When people are threatened, evolutionary biology dictates extreme reactions: flee or fight? Donna Hicks, who studies conflict resolution at Harvard, says that this dynamic is at the core of much global tension—it’s just scaled up to the level of cities or countries.

So she starts small, focusing on individual interactions. She puts an emphasis on dignity—the inherent value of a life—and says that focusing on that value can prevent or dissolve tensions. Using this approach, she once led a face-to-face reconciliation in Northern Ireland, between an Irish Republican Army fighter and the British police officer he had shot decades before in London.

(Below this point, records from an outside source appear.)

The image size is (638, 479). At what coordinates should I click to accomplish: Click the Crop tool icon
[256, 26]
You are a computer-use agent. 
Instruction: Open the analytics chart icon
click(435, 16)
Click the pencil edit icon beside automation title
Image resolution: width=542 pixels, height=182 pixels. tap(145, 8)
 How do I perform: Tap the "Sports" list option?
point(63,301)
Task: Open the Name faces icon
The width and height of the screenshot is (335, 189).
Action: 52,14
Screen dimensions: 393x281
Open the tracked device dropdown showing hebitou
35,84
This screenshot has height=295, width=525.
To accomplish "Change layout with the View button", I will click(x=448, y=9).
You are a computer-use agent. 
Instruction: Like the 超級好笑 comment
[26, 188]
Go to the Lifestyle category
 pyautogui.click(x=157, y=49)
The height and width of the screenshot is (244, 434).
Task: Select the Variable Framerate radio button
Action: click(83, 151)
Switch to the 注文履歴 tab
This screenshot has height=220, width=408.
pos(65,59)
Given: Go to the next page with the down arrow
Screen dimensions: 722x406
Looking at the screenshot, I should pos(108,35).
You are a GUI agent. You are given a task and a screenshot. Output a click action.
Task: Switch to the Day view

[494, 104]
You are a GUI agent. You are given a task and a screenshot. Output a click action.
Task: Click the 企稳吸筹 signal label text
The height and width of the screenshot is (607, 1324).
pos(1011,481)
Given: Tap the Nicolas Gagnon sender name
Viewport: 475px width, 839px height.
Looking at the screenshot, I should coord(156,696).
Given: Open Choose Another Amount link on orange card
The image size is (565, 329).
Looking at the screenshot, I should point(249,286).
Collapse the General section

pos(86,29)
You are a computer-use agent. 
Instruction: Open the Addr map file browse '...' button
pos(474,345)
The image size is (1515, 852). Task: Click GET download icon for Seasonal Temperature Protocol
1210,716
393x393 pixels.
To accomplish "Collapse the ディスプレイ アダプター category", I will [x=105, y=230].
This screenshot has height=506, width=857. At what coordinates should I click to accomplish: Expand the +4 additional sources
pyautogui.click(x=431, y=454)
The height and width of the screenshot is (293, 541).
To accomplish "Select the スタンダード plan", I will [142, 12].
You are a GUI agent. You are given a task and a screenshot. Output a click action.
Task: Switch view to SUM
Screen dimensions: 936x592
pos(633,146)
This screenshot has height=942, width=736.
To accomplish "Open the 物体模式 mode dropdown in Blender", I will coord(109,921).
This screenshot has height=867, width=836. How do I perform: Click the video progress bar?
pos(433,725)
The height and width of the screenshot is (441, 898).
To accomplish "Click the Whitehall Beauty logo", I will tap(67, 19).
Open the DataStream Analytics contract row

Hicks’s dignity-based approach applies beyond the domain of police, soldiers, and insurgents; she has mentored graduate students and researchers with these same ideas in mind. For The Atlantic’s series, “On the Shoulders of Giants,” I talked to Hicks about what studying conflict resolution reveals about successful mentorship and how her research can shed light on people’s personal and professional relationships. The conversation that follows has been edited for length and clarity.

[For more on this story by B.R.J. O'DONNELL, go to https://www.theatlantic.com/bu...elationships/541857/]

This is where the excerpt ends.